● EXERCISE
Check the entries below for lines with "network"; report only how many there are.

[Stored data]
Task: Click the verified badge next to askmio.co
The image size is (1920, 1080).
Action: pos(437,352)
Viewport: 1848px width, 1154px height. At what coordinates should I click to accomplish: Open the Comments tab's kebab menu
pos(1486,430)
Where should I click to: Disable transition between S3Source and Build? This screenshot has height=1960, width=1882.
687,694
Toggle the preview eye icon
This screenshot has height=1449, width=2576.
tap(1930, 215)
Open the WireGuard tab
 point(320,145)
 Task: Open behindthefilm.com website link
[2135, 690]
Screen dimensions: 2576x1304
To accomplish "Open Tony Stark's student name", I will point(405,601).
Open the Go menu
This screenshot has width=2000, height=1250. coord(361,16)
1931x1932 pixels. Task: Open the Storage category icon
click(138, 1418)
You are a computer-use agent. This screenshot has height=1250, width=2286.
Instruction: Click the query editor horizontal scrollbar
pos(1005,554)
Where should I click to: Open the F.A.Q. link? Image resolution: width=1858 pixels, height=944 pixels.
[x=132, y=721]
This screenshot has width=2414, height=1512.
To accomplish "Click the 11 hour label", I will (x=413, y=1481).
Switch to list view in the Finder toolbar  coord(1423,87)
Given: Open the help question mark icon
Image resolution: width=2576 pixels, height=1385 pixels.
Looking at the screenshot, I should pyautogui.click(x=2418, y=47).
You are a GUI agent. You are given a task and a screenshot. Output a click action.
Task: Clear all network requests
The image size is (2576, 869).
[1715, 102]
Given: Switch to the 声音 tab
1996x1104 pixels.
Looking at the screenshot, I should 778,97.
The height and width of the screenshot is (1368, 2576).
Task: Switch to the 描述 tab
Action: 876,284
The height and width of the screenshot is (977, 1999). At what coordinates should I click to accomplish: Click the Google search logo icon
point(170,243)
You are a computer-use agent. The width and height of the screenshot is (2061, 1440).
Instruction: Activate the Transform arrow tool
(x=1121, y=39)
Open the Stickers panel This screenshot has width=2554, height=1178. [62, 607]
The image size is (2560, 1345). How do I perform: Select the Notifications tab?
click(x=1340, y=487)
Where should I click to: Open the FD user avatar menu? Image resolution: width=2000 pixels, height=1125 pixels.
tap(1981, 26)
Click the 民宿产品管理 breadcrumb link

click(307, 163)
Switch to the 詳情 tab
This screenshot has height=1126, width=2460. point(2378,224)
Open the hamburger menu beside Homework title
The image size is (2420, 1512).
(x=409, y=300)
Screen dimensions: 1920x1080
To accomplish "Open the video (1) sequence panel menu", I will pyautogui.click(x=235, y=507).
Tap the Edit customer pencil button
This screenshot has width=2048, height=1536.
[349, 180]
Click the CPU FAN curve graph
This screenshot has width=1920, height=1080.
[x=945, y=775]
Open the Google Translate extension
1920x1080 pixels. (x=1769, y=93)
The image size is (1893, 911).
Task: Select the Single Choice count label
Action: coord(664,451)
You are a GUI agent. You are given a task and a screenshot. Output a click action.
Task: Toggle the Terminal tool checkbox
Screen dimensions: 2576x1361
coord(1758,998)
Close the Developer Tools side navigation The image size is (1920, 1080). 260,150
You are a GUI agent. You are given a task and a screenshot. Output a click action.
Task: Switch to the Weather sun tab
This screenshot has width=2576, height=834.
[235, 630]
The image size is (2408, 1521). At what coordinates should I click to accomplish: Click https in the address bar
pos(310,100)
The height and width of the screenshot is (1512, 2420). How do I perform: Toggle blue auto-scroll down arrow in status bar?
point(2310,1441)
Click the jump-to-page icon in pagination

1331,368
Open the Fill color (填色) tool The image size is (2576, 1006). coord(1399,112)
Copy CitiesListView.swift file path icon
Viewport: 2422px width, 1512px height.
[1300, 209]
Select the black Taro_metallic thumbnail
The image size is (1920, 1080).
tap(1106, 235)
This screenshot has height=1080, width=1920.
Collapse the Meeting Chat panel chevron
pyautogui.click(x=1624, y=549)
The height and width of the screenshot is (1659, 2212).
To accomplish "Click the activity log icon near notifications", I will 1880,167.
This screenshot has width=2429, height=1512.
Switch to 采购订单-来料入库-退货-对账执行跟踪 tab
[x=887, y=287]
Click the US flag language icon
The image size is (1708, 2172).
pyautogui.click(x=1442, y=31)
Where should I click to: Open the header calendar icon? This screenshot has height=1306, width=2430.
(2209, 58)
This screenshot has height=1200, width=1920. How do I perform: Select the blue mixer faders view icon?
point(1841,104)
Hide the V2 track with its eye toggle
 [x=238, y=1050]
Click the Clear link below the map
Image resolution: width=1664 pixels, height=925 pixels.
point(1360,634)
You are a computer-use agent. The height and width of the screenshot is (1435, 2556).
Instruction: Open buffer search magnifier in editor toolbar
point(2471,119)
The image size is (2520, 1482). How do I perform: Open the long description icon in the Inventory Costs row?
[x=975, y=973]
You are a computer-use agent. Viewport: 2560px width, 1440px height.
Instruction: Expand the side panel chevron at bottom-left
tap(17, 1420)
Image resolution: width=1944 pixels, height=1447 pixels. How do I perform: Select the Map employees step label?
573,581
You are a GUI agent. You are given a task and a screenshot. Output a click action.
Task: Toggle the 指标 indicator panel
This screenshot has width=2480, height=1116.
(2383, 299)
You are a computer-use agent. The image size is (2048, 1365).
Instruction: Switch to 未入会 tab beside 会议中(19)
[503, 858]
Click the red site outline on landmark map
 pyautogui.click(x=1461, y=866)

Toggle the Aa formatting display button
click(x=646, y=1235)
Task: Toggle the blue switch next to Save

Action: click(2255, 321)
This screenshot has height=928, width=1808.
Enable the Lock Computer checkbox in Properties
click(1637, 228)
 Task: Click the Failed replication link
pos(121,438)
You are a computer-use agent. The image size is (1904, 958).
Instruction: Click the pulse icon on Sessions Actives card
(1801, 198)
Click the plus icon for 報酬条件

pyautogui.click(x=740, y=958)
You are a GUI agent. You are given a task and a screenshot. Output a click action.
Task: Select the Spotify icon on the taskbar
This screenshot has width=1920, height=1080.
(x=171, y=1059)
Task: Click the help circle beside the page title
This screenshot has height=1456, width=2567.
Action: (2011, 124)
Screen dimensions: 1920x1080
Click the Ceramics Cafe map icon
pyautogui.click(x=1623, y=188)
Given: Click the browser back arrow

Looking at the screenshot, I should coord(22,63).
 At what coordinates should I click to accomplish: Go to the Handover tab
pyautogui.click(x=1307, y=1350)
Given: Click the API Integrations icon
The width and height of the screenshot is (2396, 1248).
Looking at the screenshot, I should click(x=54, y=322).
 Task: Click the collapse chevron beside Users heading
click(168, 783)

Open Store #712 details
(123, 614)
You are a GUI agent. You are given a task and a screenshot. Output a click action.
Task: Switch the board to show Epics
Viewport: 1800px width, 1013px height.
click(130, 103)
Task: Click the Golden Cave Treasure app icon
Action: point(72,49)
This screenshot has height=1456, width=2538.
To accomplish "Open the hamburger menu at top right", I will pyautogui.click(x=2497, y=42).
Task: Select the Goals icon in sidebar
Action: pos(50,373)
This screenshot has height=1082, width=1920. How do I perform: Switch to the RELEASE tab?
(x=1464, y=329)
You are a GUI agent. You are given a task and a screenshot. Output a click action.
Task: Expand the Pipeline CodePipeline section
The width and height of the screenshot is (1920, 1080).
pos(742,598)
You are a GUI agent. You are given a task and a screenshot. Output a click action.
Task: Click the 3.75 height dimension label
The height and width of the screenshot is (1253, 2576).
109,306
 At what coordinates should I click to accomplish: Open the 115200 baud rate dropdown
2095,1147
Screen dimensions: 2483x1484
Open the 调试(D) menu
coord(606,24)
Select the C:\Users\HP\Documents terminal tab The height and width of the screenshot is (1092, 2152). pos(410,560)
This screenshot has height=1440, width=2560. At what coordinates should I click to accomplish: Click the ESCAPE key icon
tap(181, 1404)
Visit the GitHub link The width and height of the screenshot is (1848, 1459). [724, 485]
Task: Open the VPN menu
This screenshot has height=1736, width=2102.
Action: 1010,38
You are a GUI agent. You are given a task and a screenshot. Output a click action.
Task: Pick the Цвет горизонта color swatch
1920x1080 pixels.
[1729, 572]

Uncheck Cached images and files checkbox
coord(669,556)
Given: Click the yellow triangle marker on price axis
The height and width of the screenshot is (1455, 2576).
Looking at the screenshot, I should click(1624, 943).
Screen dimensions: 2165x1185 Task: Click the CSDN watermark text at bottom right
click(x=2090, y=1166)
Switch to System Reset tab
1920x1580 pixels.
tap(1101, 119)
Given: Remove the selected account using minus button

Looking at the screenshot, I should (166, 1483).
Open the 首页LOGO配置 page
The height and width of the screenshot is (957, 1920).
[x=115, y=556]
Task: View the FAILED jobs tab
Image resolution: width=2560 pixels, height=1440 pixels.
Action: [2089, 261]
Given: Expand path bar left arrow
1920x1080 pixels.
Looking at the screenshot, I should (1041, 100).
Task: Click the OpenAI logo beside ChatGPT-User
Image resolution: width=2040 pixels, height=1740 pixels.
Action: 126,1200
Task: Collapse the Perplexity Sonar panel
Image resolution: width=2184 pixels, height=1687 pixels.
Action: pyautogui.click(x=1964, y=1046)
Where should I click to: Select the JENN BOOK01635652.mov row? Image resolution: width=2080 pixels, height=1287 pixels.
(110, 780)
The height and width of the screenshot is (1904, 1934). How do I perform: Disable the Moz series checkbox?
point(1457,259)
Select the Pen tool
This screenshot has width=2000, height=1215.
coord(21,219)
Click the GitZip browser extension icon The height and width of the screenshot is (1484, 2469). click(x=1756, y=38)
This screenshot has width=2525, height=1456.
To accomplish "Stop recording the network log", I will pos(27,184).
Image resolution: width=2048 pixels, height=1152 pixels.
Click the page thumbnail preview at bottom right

● ANSWER SPACE
2